▶ _Exercise goal_:
Give the data again in full, with every character unchanged.

BEGIN The records

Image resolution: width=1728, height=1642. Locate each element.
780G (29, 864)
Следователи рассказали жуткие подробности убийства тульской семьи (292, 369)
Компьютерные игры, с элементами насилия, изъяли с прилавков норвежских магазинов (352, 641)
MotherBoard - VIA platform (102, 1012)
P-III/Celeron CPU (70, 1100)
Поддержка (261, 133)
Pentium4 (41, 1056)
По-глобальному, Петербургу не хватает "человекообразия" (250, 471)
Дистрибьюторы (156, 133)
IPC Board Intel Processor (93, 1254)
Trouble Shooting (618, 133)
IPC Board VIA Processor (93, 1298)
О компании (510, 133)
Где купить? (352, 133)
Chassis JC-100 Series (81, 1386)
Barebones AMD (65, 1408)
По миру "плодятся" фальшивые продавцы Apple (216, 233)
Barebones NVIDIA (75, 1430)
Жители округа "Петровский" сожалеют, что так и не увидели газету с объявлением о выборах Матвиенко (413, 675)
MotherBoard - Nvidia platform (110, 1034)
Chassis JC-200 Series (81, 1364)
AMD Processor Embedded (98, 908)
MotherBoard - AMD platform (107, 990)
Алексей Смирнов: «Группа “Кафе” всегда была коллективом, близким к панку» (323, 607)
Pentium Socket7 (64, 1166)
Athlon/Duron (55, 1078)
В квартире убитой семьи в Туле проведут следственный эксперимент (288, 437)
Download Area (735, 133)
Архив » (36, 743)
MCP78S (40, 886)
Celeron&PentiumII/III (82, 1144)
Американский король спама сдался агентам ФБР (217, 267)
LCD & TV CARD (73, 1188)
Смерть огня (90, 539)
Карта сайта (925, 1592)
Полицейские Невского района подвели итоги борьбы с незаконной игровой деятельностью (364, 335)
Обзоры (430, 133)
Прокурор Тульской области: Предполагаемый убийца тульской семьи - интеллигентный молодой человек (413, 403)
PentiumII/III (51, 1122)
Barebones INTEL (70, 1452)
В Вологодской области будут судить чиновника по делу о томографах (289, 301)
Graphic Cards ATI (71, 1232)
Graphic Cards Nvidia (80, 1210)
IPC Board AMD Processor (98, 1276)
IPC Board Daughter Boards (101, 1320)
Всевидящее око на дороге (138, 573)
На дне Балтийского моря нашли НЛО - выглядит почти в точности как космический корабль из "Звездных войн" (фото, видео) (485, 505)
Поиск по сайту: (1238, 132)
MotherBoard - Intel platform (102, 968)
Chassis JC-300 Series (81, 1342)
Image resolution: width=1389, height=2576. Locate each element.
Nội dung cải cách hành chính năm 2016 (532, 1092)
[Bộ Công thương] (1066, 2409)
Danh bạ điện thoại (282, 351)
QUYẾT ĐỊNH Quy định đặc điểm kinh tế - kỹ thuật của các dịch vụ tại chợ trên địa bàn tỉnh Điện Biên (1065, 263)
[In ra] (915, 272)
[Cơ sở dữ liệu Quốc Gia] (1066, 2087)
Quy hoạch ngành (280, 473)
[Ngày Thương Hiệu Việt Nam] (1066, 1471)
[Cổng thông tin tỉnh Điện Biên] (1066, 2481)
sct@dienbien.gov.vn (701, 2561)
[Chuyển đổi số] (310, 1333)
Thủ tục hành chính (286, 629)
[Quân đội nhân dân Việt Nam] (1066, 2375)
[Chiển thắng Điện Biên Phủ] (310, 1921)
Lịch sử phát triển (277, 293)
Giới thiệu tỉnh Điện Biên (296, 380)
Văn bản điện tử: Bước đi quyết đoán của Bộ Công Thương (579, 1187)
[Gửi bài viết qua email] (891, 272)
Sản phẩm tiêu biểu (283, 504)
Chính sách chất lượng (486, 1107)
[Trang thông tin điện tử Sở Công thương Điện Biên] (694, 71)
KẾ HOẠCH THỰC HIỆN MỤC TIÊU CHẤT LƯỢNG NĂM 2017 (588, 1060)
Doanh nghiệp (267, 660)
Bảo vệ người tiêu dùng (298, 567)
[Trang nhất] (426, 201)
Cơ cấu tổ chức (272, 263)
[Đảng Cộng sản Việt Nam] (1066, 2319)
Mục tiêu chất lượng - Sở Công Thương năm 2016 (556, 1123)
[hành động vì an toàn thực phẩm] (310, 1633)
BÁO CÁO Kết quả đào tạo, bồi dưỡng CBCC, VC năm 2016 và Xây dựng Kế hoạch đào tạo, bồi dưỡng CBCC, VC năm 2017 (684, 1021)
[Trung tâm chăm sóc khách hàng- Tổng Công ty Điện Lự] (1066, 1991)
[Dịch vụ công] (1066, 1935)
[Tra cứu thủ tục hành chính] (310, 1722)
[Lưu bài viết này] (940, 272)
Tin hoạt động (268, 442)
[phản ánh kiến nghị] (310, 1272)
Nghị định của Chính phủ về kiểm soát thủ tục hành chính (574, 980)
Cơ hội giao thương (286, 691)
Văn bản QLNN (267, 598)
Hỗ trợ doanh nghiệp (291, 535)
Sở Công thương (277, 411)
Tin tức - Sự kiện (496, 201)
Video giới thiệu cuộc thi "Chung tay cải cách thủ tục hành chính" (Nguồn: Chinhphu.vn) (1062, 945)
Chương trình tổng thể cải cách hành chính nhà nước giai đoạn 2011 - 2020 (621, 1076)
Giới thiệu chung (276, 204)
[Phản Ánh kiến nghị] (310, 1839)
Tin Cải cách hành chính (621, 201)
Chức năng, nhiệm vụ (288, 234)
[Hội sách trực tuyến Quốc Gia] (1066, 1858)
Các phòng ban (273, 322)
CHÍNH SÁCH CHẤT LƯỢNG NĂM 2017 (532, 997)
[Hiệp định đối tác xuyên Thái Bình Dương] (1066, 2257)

END The records

▶ _Problem solution_:
Image resolution: width=1728, height=1642. Locate each element.
780G (29, 864)
Следователи рассказали жуткие подробности убийства тульской семьи (292, 369)
Компьютерные игры, с элементами насилия, изъяли с прилавков норвежских магазинов (352, 641)
MotherBoard - VIA platform (102, 1012)
P-III/Celeron CPU (70, 1100)
Поддержка (261, 133)
Pentium4 (41, 1056)
По-глобальному, Петербургу не хватает "человекообразия" (250, 471)
Дистрибьюторы (156, 133)
IPC Board Intel Processor (93, 1254)
Trouble Shooting (618, 133)
IPC Board VIA Processor (93, 1298)
О компании (510, 133)
Где купить? (352, 133)
Chassis JC-100 Series (81, 1386)
Barebones AMD (65, 1408)
По миру "плодятся" фальшивые продавцы Apple (216, 233)
Barebones NVIDIA (75, 1430)
Жители округа "Петровский" сожалеют, что так и не увидели газету с объявлением о выборах Матвиенко (413, 675)
MotherBoard - Nvidia platform (110, 1034)
Chassis JC-200 Series (81, 1364)
AMD Processor Embedded (98, 908)
MotherBoard - AMD platform (107, 990)
Алексей Смирнов: «Группа “Кафе” всегда была коллективом, близким к панку» (323, 607)
Pentium Socket7 (64, 1166)
Athlon/Duron (55, 1078)
В квартире убитой семьи в Туле проведут следственный эксперимент (288, 437)
Download Area (735, 133)
Архив » (36, 743)
MCP78S (40, 886)
Celeron&PentiumII/III (82, 1144)
Американский король спама сдался агентам ФБР (217, 267)
LCD & TV CARD (73, 1188)
Смерть огня (90, 539)
Карта сайта (925, 1592)
Полицейские Невского района подвели итоги борьбы с незаконной игровой деятельностью (364, 335)
Обзоры (430, 133)
Прокурор Тульской области: Предполагаемый убийца тульской семьи - интеллигентный молодой человек (413, 403)
PentiumII/III (51, 1122)
Barebones INTEL (70, 1452)
В Вологодской области будут судить чиновника по делу о томографах (289, 301)
Graphic Cards ATI (71, 1232)
Graphic Cards Nvidia (80, 1210)
IPC Board AMD Processor (98, 1276)
IPC Board Daughter Boards (101, 1320)
Всевидящее око на дороге (138, 573)
На дне Балтийского моря нашли НЛО - выглядит почти в точности как космический корабль из "Звездных войн" (фото, видео) (485, 505)
Поиск по сайту: (1238, 132)
MotherBoard - Intel platform (102, 968)
Chassis JC-300 Series (81, 1342)
Image resolution: width=1389, height=2576. Locate each element.
Nội dung cải cách hành chính năm 2016 (532, 1092)
[Bộ Công thương] (1066, 2409)
Danh bạ điện thoại (282, 351)
QUYẾT ĐỊNH Quy định đặc điểm kinh tế - kỹ thuật của các dịch vụ tại chợ trên địa bàn tỉnh Điện Biên (1065, 263)
[In ra] (915, 272)
[Cơ sở dữ liệu Quốc Gia] (1066, 2087)
Quy hoạch ngành (280, 473)
[Ngày Thương Hiệu Việt Nam] (1066, 1471)
[Cổng thông tin tỉnh Điện Biên] (1066, 2481)
sct@dienbien.gov.vn (701, 2561)
[Chuyển đổi số] (310, 1333)
Thủ tục hành chính (286, 629)
[Quân đội nhân dân Việt Nam] (1066, 2375)
[Chiển thắng Điện Biên Phủ] (310, 1921)
Lịch sử phát triển (277, 293)
Giới thiệu tỉnh Điện Biên (296, 380)
Văn bản điện tử: Bước đi quyết đoán của Bộ Công Thương (579, 1187)
[Gửi bài viết qua email] (891, 272)
Sản phẩm tiêu biểu (283, 504)
Chính sách chất lượng (486, 1107)
[Trang thông tin điện tử Sở Công thương Điện Biên] (694, 71)
KẾ HOẠCH THỰC HIỆN MỤC TIÊU CHẤT LƯỢNG NĂM 2017 (588, 1060)
Doanh nghiệp (267, 660)
Bảo vệ người tiêu dùng (298, 567)
[Trang nhất] (426, 201)
Cơ cấu tổ chức (272, 263)
[Đảng Cộng sản Việt Nam] (1066, 2319)
Mục tiêu chất lượng - Sở Công Thương năm 2016 (556, 1123)
[hành động vì an toàn thực phẩm] (310, 1633)
BÁO CÁO Kết quả đào tạo, bồi dưỡng CBCC, VC năm 2016 và Xây dựng Kế hoạch đào tạo, bồi dưỡng CBCC, VC năm 2017 (684, 1021)
[Trung tâm chăm sóc khách hàng- Tổng Công ty Điện Lự] (1066, 1991)
[Dịch vụ công] (1066, 1935)
[Tra cứu thủ tục hành chính] (310, 1722)
[Lưu bài viết này] (940, 272)
Tin hoạt động (268, 442)
[phản ánh kiến nghị] (310, 1272)
Nghị định của Chính phủ về kiểm soát thủ tục hành chính (574, 980)
Cơ hội giao thương (286, 691)
Văn bản QLNN (267, 598)
Hỗ trợ doanh nghiệp (291, 535)
Sở Công thương (277, 411)
Tin tức - Sự kiện (496, 201)
Video giới thiệu cuộc thi "Chung tay cải cách thủ tục hành chính" (Nguồn: Chinhphu.vn) (1062, 945)
Chương trình tổng thể cải cách hành chính nhà nước giai đoạn 2011 - 2020 (621, 1076)
Giới thiệu chung (276, 204)
[Phản Ánh kiến nghị] (310, 1839)
Tin Cải cách hành chính (621, 201)
Chức năng, nhiệm vụ (288, 234)
[Hội sách trực tuyến Quốc Gia] (1066, 1858)
Các phòng ban (273, 322)
CHÍNH SÁCH CHẤT LƯỢNG NĂM 2017 (532, 997)
[Hiệp định đối tác xuyên Thái Bình Dương] (1066, 2257)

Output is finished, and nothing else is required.